One of the things that gets brought up in the podcast is the value of the school librarian and the library in general. That at least made my heart happy as I’m going back to school in January to get my degree in library science so I can put my passion into action. The thing that stuck with me is how important it is for kids to have someone that they can keep in their education for more than a year at a time. That teachers are excellent resources for kids and literacy, but the school librarian is a constant who can help point them in the right direction of a book they might enjoy.

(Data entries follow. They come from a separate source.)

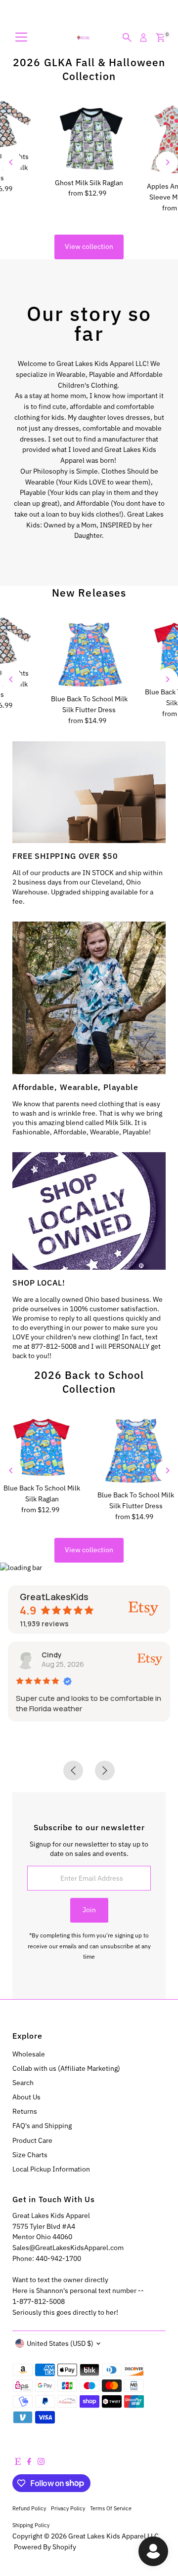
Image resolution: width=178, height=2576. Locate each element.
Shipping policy (30, 2525)
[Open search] (127, 37)
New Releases (89, 593)
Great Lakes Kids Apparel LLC (113, 2536)
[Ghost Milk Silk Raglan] (89, 137)
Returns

I encourage everyone to listen to the podcast and perhaps think how they can help. While it is aimed at educators, the reality is that without public help, our educators struggle. So many schools are focused on getting computers into classes instead of books, making sure we have the latest supplies for STEAM at the deficit of giving teachers a budget to purchase books, or having to find cost saving ways to handle an excess of students and a dwindling budget by getting rid of the school librarian. Don’t get me wrong, I think kids need access to computers and STEAM is one of my daughter’s passions, but putting chrome books over physical books isn’t the answer. I continue to help build my brother’s classroom library and to work with members of my community to do what I can to help make sure that kids in our area don’t wind up in a desert.

colby sharp

Let’s help our kids develop a love of reading. Let’s encourage them to read whatever moves them. Don’t snub graphic novels or humor that as an adult you don’t understand. Don’t force a kid to read a “classic” just because it is a “classic” and you were told to read it as a child. It isn’t that you shouldn’t encourage great books that you read at their age, but some books stand the test of time and some don’t. Be glad that kids today have a wealth of options instead of reading dime store romance novels because there is nothing else for them.